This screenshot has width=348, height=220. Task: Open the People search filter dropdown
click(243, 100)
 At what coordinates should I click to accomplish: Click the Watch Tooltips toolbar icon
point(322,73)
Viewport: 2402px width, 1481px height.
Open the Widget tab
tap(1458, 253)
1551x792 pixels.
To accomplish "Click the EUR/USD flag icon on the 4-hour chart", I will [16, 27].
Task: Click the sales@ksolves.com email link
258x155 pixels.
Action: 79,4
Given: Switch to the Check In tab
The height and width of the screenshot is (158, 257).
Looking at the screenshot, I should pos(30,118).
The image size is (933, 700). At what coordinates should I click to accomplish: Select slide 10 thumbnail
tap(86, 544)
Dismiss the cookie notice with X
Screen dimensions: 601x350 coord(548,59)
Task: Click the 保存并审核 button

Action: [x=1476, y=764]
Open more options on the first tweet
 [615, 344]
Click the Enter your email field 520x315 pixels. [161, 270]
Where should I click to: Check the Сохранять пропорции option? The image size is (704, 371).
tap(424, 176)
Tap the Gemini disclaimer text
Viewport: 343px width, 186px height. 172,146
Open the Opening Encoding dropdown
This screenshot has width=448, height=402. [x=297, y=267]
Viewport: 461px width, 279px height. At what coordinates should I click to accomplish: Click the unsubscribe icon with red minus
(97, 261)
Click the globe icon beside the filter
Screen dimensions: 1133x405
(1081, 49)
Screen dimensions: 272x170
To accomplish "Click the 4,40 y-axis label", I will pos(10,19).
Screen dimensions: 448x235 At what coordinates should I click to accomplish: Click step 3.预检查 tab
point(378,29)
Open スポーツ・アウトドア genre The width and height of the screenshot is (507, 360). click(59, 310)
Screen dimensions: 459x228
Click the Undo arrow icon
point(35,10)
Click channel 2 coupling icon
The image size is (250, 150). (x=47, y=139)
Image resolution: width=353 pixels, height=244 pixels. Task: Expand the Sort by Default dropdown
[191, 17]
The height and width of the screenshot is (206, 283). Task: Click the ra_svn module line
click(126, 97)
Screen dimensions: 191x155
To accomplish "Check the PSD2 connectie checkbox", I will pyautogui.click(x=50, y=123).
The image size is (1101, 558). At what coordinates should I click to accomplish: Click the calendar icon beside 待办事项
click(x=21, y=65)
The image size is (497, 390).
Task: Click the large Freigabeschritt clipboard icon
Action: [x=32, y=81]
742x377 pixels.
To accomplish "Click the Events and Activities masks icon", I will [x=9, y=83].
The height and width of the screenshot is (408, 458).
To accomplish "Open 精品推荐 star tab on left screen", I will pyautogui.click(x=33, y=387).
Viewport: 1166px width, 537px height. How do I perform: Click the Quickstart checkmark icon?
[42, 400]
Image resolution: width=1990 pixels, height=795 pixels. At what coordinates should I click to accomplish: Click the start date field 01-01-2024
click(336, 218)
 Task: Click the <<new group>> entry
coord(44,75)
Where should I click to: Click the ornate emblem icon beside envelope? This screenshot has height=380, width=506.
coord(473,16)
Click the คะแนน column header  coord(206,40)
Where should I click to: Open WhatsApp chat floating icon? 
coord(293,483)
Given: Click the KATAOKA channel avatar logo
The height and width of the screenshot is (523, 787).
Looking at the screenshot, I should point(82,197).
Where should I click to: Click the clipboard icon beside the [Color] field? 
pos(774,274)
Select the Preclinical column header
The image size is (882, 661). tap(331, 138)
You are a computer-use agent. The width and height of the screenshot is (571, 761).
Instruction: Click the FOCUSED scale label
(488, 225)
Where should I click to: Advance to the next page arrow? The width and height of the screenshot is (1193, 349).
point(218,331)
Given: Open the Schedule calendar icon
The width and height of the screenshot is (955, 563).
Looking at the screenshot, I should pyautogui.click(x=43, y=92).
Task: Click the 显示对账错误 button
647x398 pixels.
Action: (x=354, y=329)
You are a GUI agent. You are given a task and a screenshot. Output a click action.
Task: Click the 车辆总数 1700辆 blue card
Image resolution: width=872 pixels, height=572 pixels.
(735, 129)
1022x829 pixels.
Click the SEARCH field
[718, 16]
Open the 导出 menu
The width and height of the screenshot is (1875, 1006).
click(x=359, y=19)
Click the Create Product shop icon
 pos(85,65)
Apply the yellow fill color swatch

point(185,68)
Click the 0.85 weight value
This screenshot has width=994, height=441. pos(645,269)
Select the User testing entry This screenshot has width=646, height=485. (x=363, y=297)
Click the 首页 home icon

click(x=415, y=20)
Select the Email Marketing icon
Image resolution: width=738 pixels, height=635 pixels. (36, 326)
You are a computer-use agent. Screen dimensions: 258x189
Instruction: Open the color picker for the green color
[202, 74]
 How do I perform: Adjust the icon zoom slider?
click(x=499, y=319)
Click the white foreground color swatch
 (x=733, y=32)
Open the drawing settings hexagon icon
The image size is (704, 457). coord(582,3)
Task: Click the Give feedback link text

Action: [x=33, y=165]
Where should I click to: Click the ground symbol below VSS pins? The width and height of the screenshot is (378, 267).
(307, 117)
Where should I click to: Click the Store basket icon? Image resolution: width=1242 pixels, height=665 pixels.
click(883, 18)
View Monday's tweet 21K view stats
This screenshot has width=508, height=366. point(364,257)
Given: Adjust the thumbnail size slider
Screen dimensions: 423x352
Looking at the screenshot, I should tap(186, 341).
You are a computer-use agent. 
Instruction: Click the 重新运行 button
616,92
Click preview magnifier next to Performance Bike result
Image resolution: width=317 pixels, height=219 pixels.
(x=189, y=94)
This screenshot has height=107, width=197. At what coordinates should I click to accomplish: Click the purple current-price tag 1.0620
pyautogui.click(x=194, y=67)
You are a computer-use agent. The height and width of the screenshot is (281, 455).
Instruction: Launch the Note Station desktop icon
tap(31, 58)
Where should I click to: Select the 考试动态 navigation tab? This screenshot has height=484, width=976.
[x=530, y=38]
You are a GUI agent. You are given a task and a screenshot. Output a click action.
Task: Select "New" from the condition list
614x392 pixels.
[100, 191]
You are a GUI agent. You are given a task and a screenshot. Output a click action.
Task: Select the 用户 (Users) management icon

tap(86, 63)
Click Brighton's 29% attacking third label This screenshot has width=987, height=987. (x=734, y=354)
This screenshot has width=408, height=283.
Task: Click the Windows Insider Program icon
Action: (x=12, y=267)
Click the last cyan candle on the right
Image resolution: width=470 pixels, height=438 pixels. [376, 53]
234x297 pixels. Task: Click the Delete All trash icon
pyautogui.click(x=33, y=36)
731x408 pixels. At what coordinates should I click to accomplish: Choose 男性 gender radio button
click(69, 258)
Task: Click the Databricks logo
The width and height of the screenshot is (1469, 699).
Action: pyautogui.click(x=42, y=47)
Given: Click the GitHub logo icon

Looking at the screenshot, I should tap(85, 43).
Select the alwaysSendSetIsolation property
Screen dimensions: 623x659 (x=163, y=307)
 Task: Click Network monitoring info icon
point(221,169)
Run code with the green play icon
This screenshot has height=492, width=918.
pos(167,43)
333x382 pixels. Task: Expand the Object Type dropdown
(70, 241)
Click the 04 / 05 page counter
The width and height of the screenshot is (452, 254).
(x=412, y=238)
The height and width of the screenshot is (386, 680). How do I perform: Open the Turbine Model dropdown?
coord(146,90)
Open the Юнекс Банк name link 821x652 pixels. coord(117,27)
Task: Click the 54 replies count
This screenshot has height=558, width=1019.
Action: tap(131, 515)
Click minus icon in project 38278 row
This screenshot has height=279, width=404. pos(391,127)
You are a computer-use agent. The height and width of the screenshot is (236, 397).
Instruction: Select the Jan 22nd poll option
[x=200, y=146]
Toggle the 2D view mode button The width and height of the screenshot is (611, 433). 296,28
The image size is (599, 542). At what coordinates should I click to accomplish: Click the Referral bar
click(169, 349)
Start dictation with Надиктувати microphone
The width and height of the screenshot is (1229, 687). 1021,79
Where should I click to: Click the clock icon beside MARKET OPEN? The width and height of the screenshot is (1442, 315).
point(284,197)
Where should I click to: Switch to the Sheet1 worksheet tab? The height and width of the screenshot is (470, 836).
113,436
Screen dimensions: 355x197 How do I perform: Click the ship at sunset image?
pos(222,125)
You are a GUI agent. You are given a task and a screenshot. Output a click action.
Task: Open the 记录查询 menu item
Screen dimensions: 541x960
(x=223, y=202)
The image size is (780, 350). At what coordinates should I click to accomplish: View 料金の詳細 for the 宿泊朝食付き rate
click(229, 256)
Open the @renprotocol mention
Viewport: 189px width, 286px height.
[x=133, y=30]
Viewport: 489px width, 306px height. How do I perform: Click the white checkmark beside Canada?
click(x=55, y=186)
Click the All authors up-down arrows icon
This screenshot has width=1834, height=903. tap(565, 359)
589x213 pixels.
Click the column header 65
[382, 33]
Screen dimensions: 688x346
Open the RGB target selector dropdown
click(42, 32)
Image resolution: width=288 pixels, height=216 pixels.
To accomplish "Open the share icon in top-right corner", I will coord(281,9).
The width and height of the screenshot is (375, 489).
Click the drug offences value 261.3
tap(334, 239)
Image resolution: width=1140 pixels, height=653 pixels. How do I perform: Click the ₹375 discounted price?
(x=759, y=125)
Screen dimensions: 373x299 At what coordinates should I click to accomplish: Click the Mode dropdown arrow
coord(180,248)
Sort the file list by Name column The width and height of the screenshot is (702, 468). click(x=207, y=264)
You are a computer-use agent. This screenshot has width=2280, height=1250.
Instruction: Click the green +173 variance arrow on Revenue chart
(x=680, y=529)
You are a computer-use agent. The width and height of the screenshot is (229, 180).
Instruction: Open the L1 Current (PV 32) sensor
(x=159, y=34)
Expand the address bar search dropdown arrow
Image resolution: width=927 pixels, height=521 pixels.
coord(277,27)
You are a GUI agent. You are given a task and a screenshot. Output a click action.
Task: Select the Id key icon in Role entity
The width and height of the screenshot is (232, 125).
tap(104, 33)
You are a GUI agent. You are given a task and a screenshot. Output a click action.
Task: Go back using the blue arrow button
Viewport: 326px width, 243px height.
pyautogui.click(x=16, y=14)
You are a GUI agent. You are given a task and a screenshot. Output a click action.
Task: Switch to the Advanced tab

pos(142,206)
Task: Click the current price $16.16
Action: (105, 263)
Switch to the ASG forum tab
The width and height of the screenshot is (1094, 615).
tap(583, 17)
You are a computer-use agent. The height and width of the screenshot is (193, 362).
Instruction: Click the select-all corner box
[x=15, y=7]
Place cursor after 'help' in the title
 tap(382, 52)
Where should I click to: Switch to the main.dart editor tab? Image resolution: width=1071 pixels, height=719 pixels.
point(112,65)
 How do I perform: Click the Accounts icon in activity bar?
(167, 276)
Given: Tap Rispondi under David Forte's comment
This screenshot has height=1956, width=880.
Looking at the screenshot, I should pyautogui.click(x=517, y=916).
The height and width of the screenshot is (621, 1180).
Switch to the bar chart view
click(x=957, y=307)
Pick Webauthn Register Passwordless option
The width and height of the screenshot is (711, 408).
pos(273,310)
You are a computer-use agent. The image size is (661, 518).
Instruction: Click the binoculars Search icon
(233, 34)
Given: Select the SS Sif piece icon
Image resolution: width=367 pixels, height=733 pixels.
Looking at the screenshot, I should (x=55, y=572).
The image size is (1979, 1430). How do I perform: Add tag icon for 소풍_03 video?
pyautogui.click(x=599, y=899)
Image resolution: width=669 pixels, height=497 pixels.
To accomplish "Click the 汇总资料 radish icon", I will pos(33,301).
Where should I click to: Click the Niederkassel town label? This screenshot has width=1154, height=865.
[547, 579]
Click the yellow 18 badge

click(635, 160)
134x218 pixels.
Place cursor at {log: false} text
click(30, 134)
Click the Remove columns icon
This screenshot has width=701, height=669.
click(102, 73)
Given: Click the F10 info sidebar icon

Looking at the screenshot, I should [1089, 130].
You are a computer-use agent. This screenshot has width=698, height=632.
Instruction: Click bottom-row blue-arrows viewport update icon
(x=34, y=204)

Directions » Scan the listing above for the line that has "Open the RGB target selector dropdown", then copy exactly from that line through the line that has "Sort the file".

Answer space »
Open the RGB target selector dropdown
click(42, 32)
Image resolution: width=288 pixels, height=216 pixels.
To accomplish "Open the share icon in top-right corner", I will coord(281,9).
The width and height of the screenshot is (375, 489).
Click the drug offences value 261.3
tap(334, 239)
Image resolution: width=1140 pixels, height=653 pixels. How do I perform: Click the ₹375 discounted price?
(x=759, y=125)
Screen dimensions: 373x299 At what coordinates should I click to accomplish: Click the Mode dropdown arrow
coord(180,248)
Sort the file list by Name column The width and height of the screenshot is (702, 468). click(x=207, y=264)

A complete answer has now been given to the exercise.